Nous, au groupe La France insoumise, ne sommes pas d'accord car votre droit à différenciation, c'est la différenciation des droits. À l'inverse, l'exigence qui monte dans notre pays est celle de l'égalité des droits ! De telles différenciations entraînent généralement une dislocation de la nation française, devenant en l'occurrence une France des régions se faisant concurrence entre elles, qu'encourage l'Union européenne.
Il s'agit prétendument de rapprocher les citoyens des prises de décisions… Épargnez-nous ces fadaises, on a vu le résultat ! Plus personne n'y comprend rien. L'abstention ne cesse de progresser, même aux élections locales. La crise de nos institutions ne sera pas résolue par l'aggravation de la décentralisation, mais par une refondation républicaine issue d'une assemblée constituante.
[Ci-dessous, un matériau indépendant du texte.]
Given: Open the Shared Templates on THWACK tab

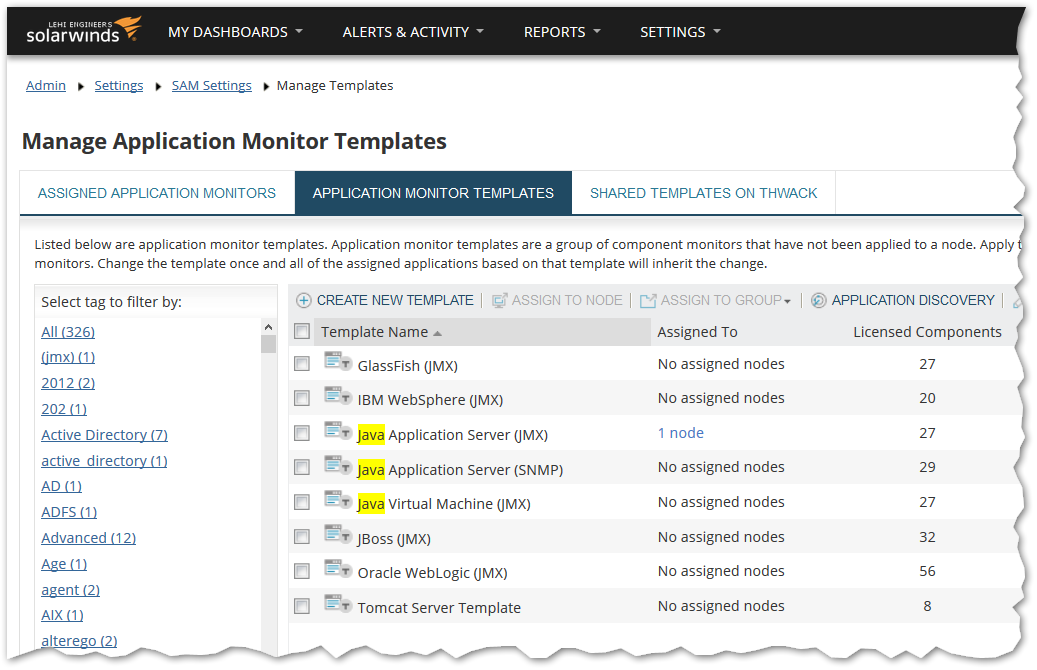Looking at the screenshot, I should click(703, 193).
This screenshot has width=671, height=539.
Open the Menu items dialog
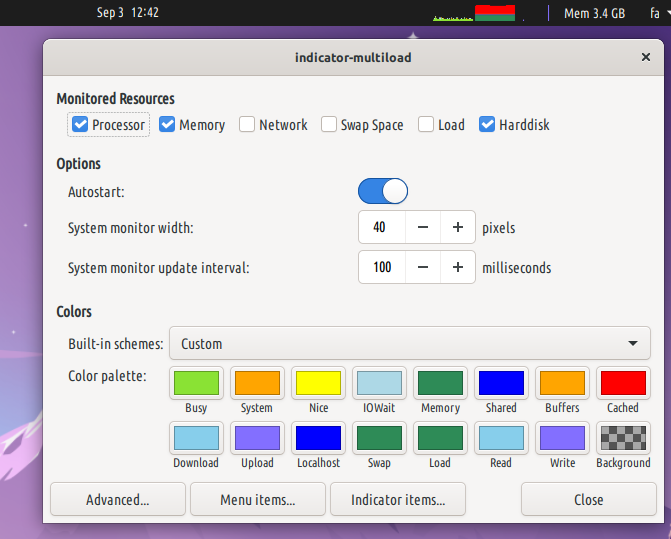(258, 499)
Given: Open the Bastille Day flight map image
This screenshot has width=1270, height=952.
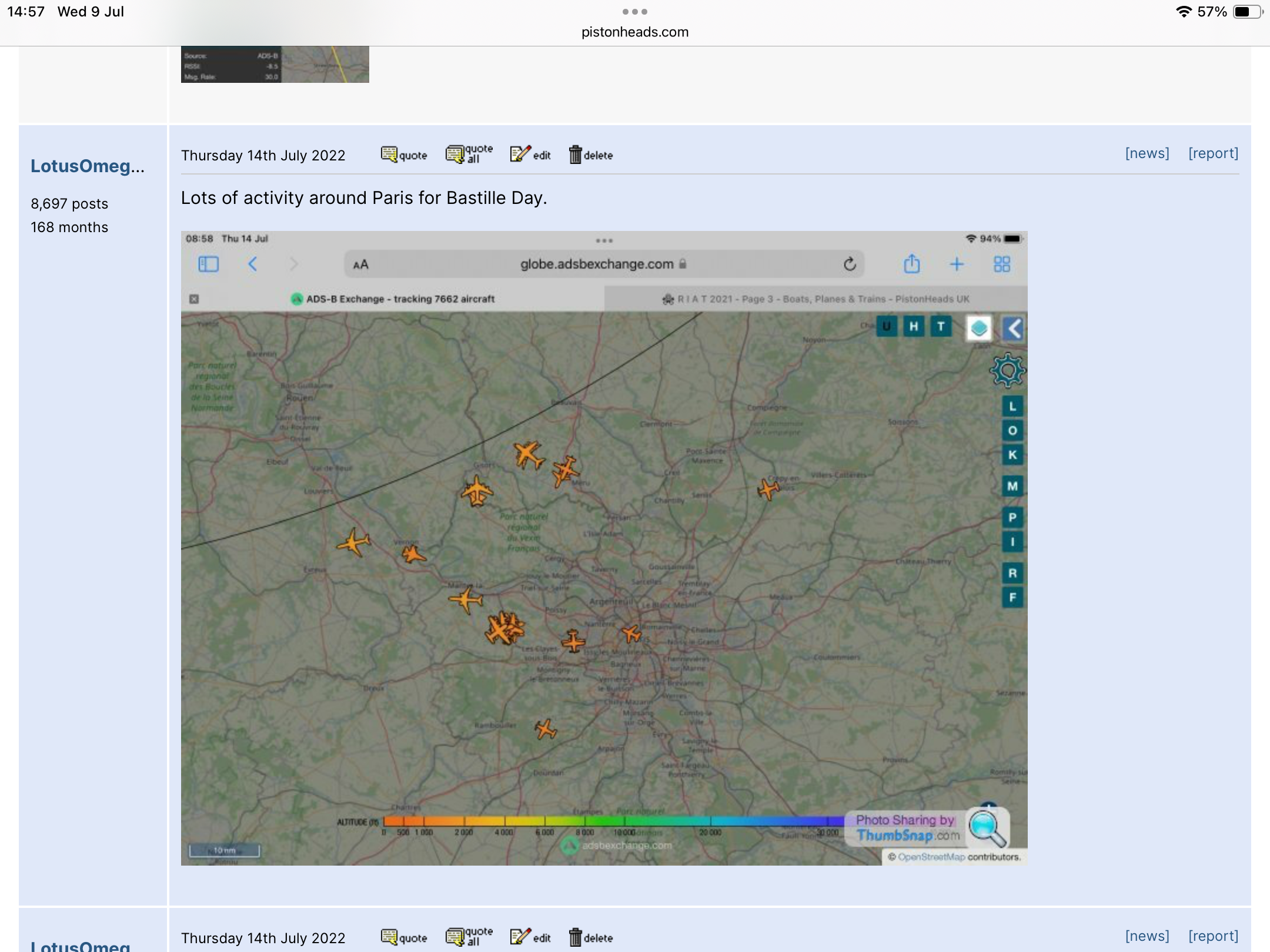Looking at the screenshot, I should pyautogui.click(x=604, y=548).
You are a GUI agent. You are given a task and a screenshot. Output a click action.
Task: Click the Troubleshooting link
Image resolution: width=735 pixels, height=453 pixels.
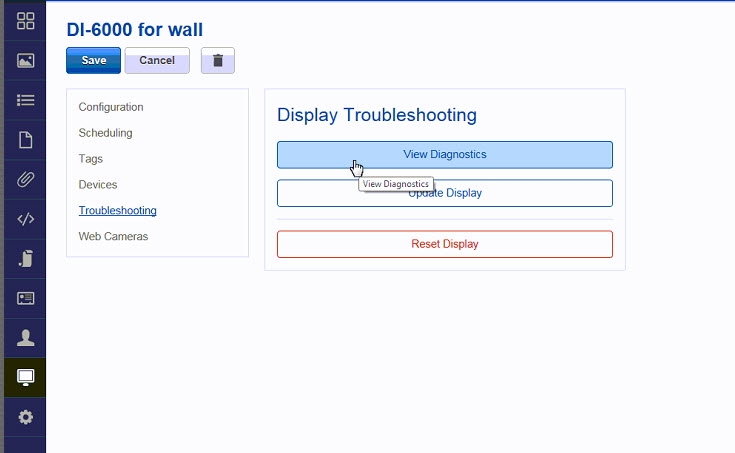pyautogui.click(x=117, y=211)

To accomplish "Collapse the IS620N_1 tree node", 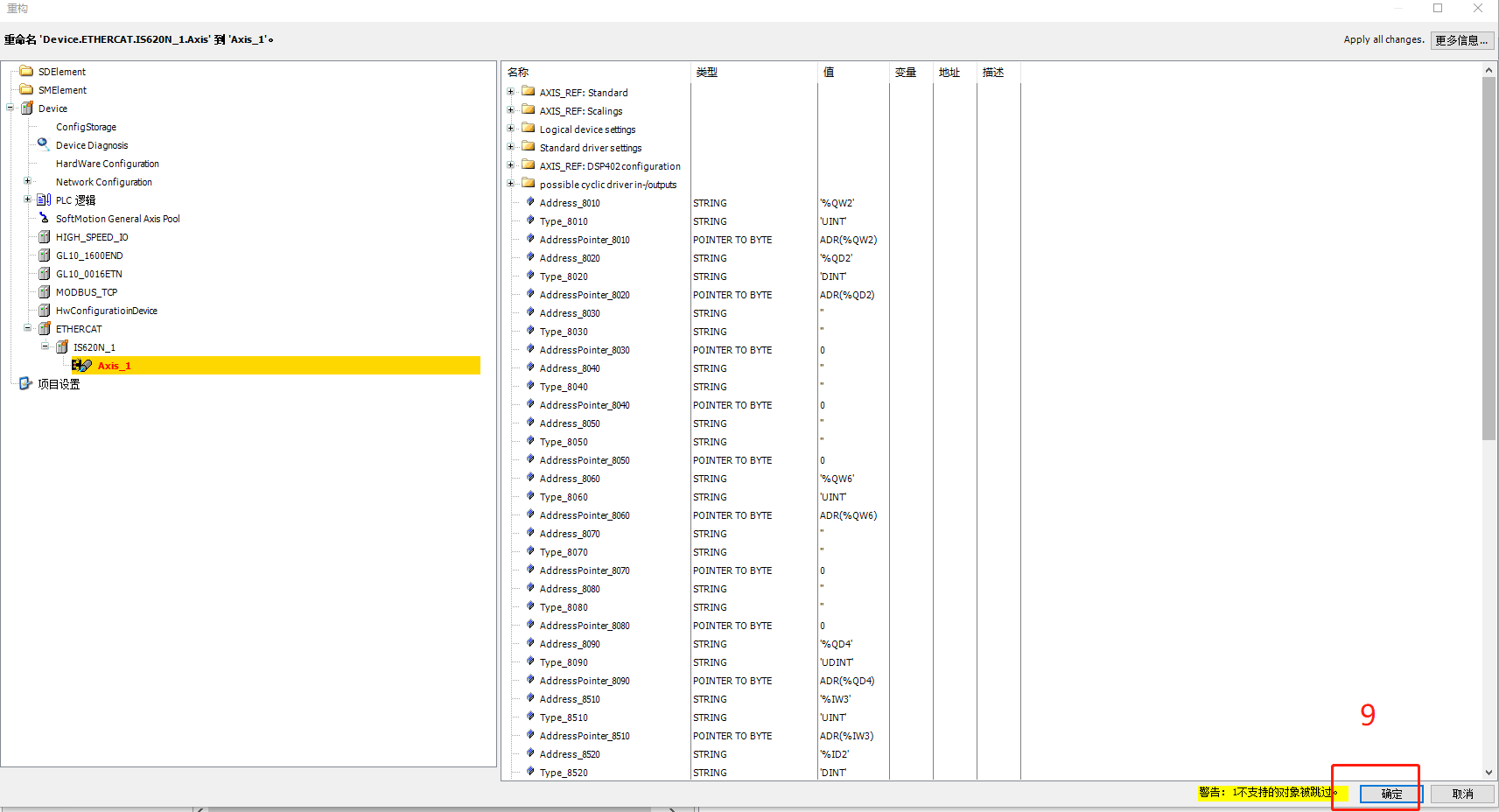I will coord(46,346).
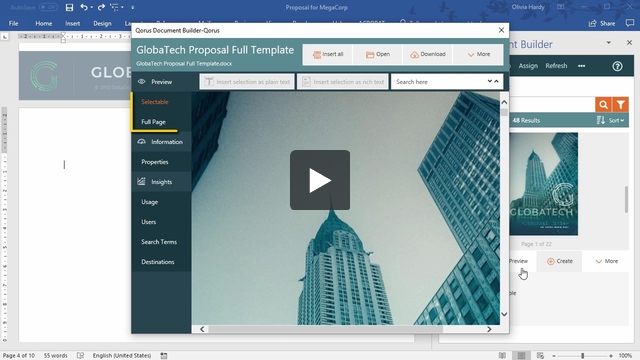Screen dimensions: 640x360
Task: Click the help question mark icon
Action: (617, 66)
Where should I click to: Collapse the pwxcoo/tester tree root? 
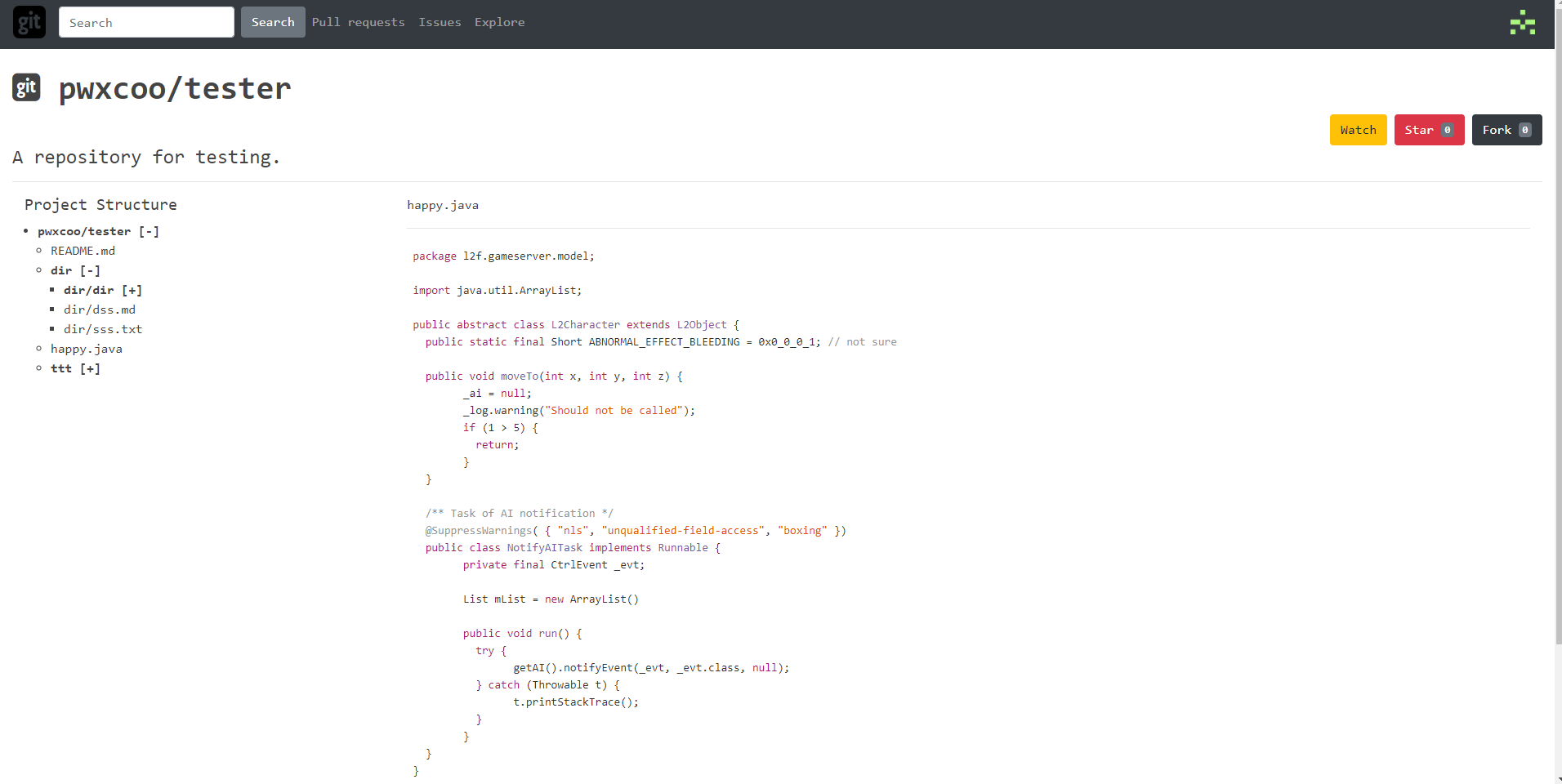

Pas de faux débats : la promesse d'égalité que porte notre histoire républicaine n'a jamais signifié l'uniformité, mais elle est conditionnée par l'existence d'un État fort, planificateur, garant de l'intérêt général. Elle ne se fera certainement pas par un lent retour vers l'Ancien Régime et l'exaltation des particularismes locaux, même relookés en « Territoires ».
Je suis élu de Seine-Saint-Denis, un département qui subit depuis des années la différenciation des droits ! Chez nous, tout est différenciation : dans nos collèges, les professeurs sont plus difficilement remplacés, dans nos hôpitaux, les lits sont plus surchargés, notre police a moins de moyens pour travailler. Tout est sous-doté en comparaison avec les autres départements, en particulier avec notre voisin parisien. Et c'est notamment la source de la surmortalité terrible que nous avons connue pendant la crise du covid.
Monsieur le Premier ministre, quand entendrez-vous notre exigence de justice, d'égalité et certainement pas de droit à la différenciation ? Cette exigence est celle des habitants de mon département, mais aussi, je le crois, celle de la grande majorité de nos concitoyens. (Applaudissements sur les bancs des groupes FI et GDR.)
Monsieur Corbière, je vous ai bien entendu et je vous confirme ce qu'a dit le Premier ministre hier et qu'il a réitéré ce matin au Sénat, à savoir qu'il y aura une nouvelle étape de décentralisation…
…et à cet effet un projet de loi de décentralisation, de différenciation et également de déconcentration.
Je crois toutefois que vous prenez le mot « différenciation » dans un sens différent de celui que nous prônons. En effet, l'objet de la différenciation est de répondre aux besoins des spécificités des territoires.
On répète souvent aujourd'hui qu'il y a des territoires très faibles : vous avez évoqué les quartiers urbains dans votre département, mais il y a aussi des territoires ruraux très isolés et démunis.
La différenciation consiste à être capable de répondre à la spécificité des territoires et à leur situation propre pour combler les fractures territoriales et les fractures sociales qui en découlent.
L'expérimentation doit nous permettre d'arriver à la différenciation. C'est pourquoi un projet de loi organique a été déposé pour simplifier l'accès à l'expérimentation et la développer, en mettant fin à cette logique binaire qui veut qu'on étende forcément à tout le territoire national une expérimentation conçue au départ en fonction d'un territoire. Ce sera une bonne démarche pour répondre aux fractures territoriales.
La différenciation, monsieur le député, c'est aussi une manière de répondre aux besoins d'égalité et d'équité des citoyens. (Applaudissements sur les bancs des groupes LaREM et MODEM. – M. Jean-Louis Bricout applaudit également.)